#### About this exercise:
Beginning with the line that includes "You are a GUI" and ending with the last line of the entries below, set down each line exactly; include no pictures.

#### Provided information:
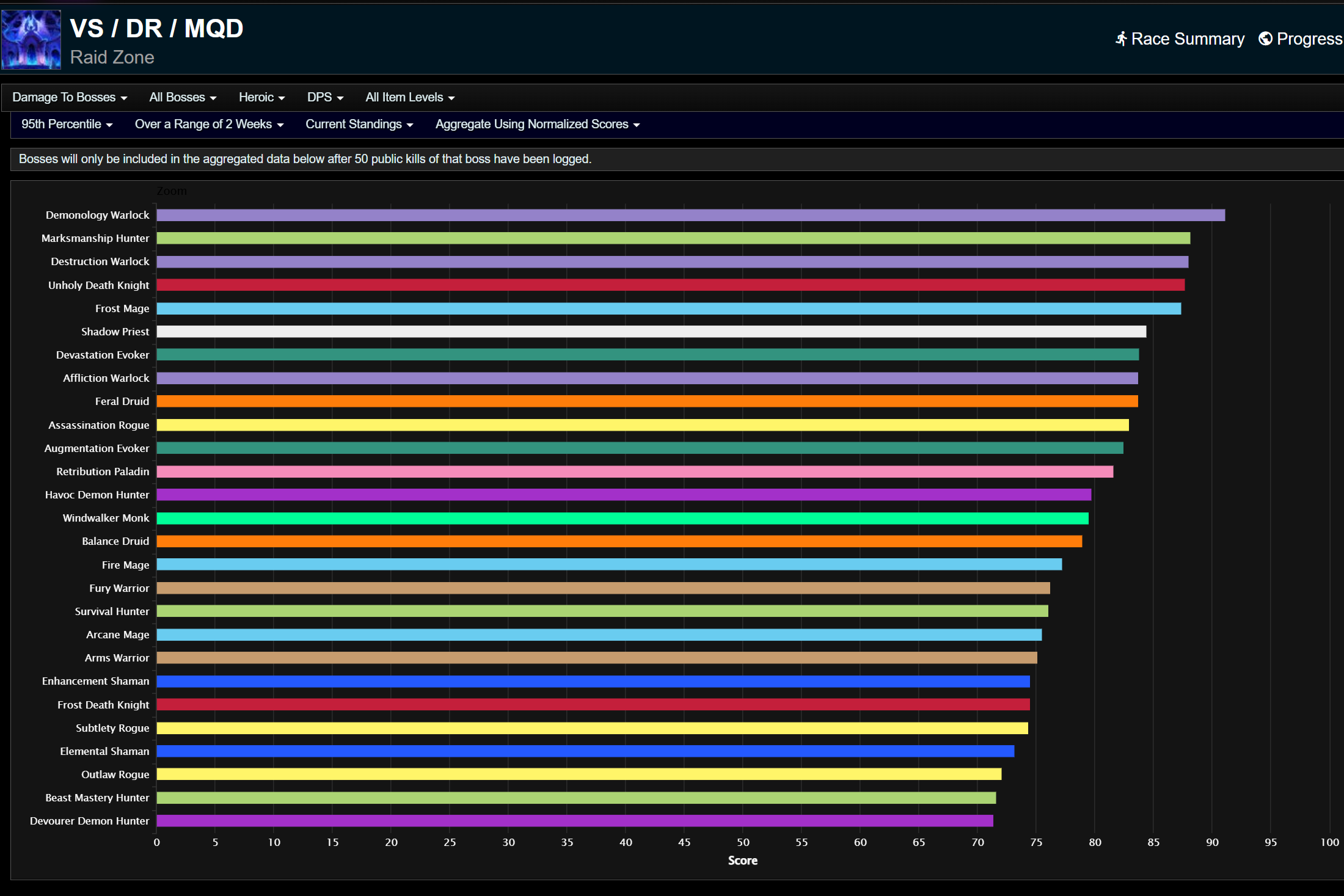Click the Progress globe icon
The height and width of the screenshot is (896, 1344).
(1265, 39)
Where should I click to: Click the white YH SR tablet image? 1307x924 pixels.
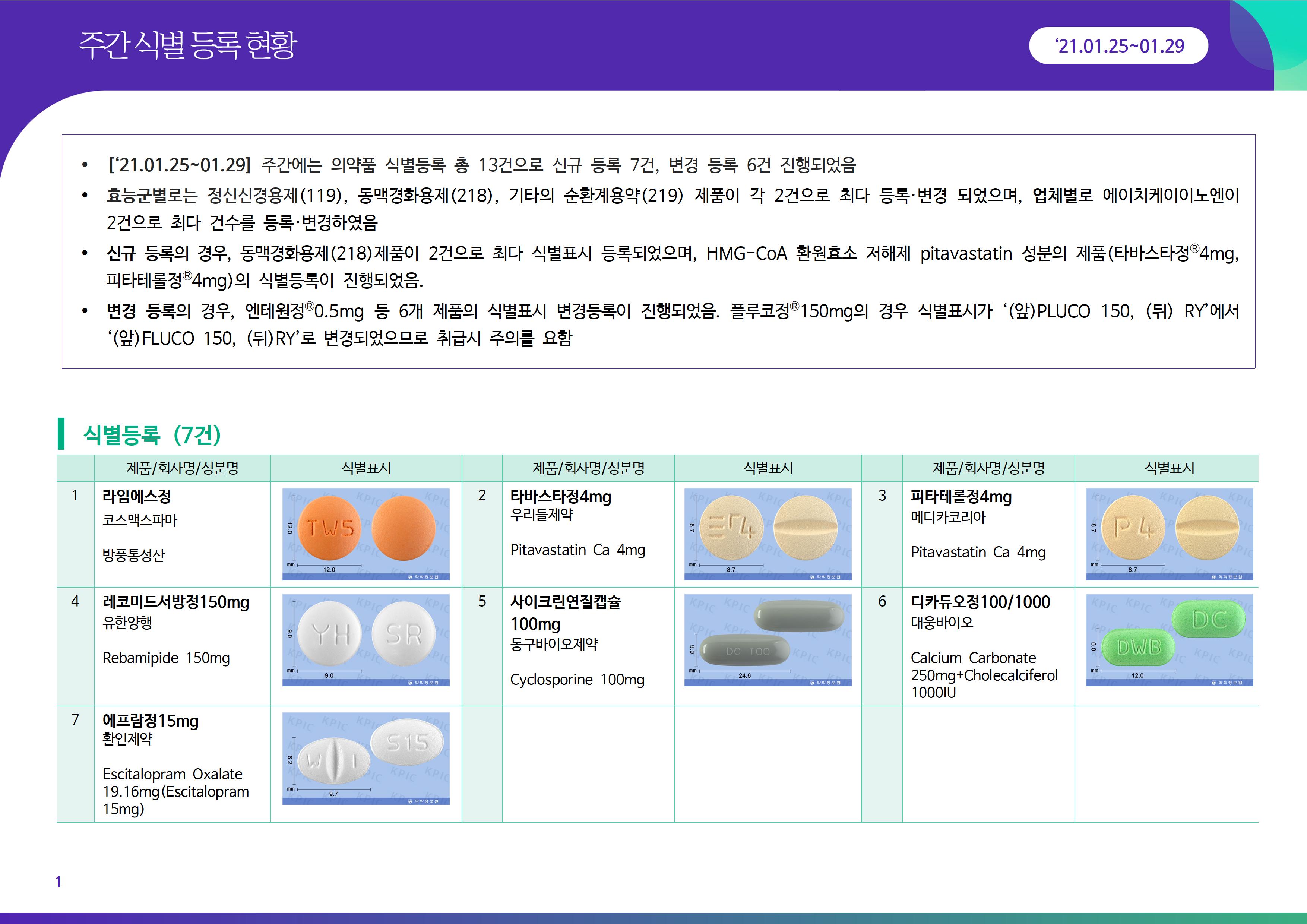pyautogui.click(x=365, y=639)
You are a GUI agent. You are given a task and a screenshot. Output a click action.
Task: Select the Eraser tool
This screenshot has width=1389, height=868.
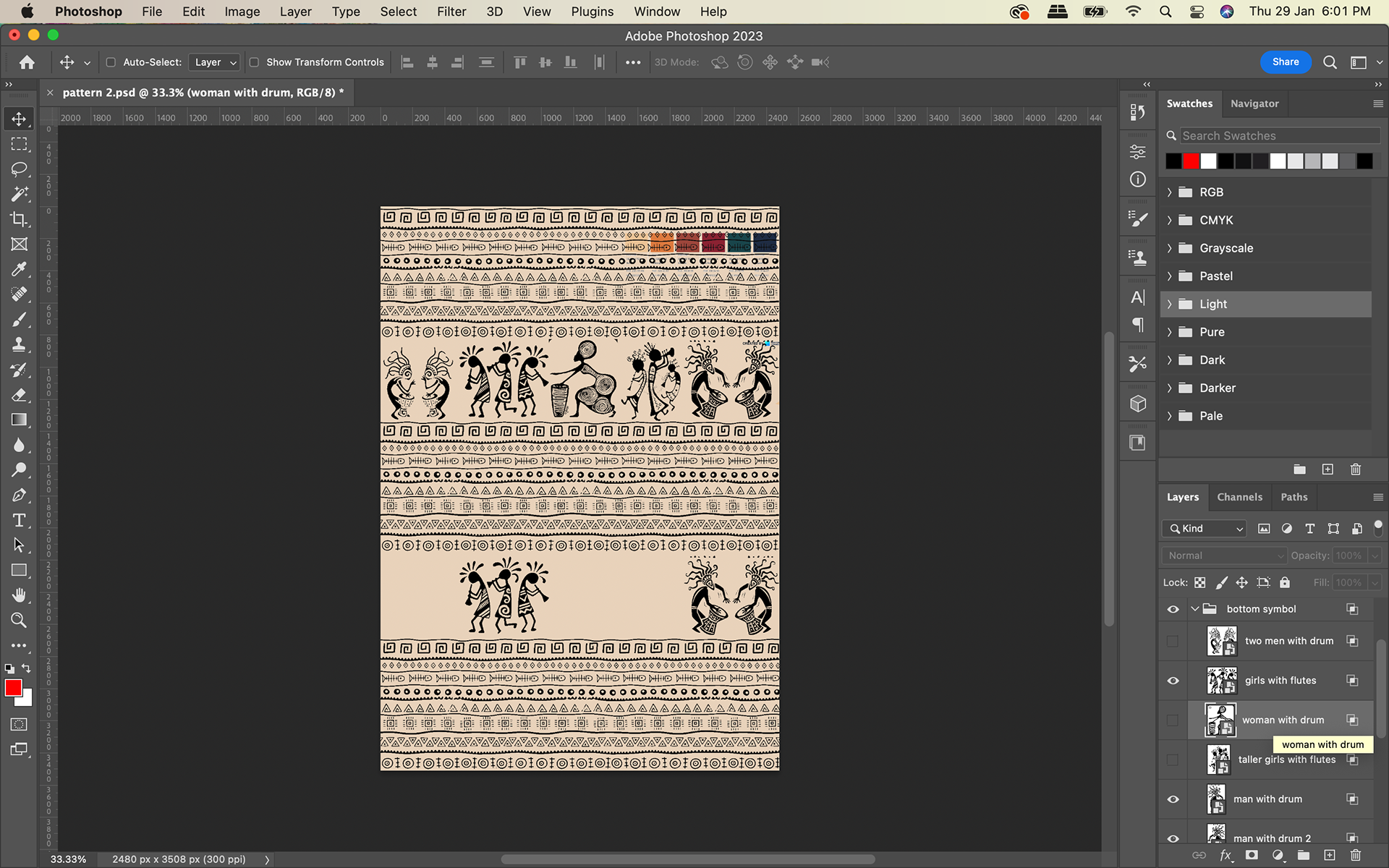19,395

#### Problem solution:
You are a GUI agent. You are given a task and a screenshot. Output a click action.
Task: Select the Eraser tool
This screenshot has width=1389, height=868.
19,395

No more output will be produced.